Signal processing times in neutrophil activation: dependence on ligand concentration and the relative phase of metabolic oscillations.

Intracellular NAD(P)H oscillations exhibited by polarized neutrophils display congruent with 20 s periods, which are halved to congruent with 10 s upon stimulation with chemotactic peptides such as FNLPNTL (N-formyl-nle-leu-phe-nle-tyr-lys). By monitoring this frequency change, we have measured accurately the time interval between stimulus and metabolic frequency changes. A microscope flow chamber was designed to allow rapid delivery of FNLPNTL to adherent cells.
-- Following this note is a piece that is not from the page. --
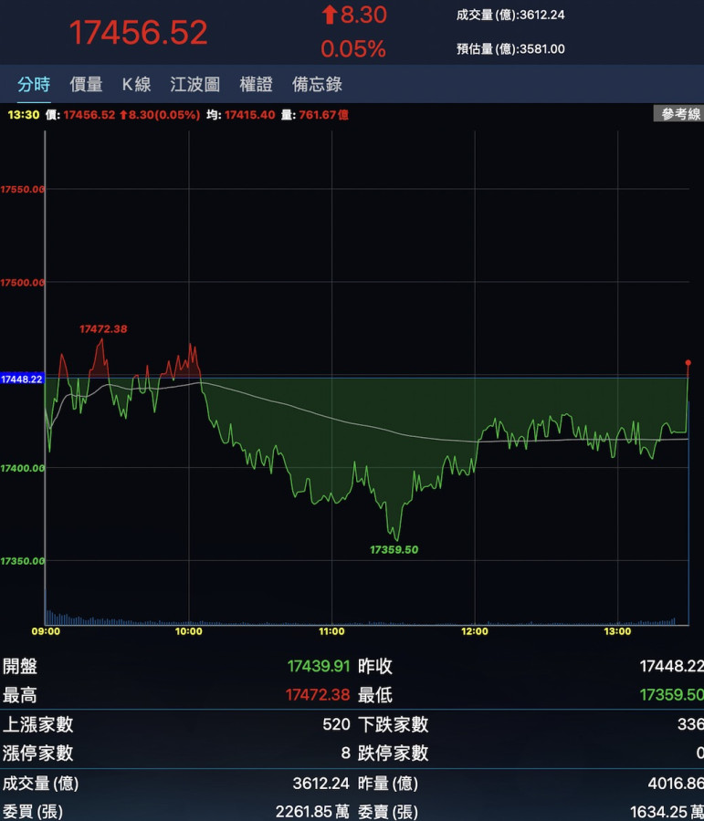Tap the 上漲家數 row value 520

point(335,724)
Using fluorescein as a marker, we found delivery to be complete and stable throughout the chamber within approximately 400 ms. Peptides were injected into the chamber at concentrations ranging from 10(-6) to 10(-9) M. Injections also varied with respect to the relative phase of a cell's NAD(P)H oscillations. The time interval between injection of 10(-6) M FNLPNTL and the acquisition of congruent with 10 s period metabolic oscillations was found to be 12.2+/-3.3 s when injections occurred at the NAD(P)H oscillation peak whereas the lag time was 22.5+/-4.8 s when coinciding with a trough. At 10(-8) M FNLPNTL, lag times were found to be 26.1+/-5.2 and 30.5+/-7.3 s for injections at NAD(P)H peaks and troughs, respectively. FNLPNTL at 10(-9) M had no effect on metabolic oscillations, consistent with previous studies. Our experiments show that the kinetics of transmembrane signal processing, in contrast to a simple transmembrane chemical reaction, can depend upon both ligand dose and its temporal relationship with intracellular metabolic oscillations.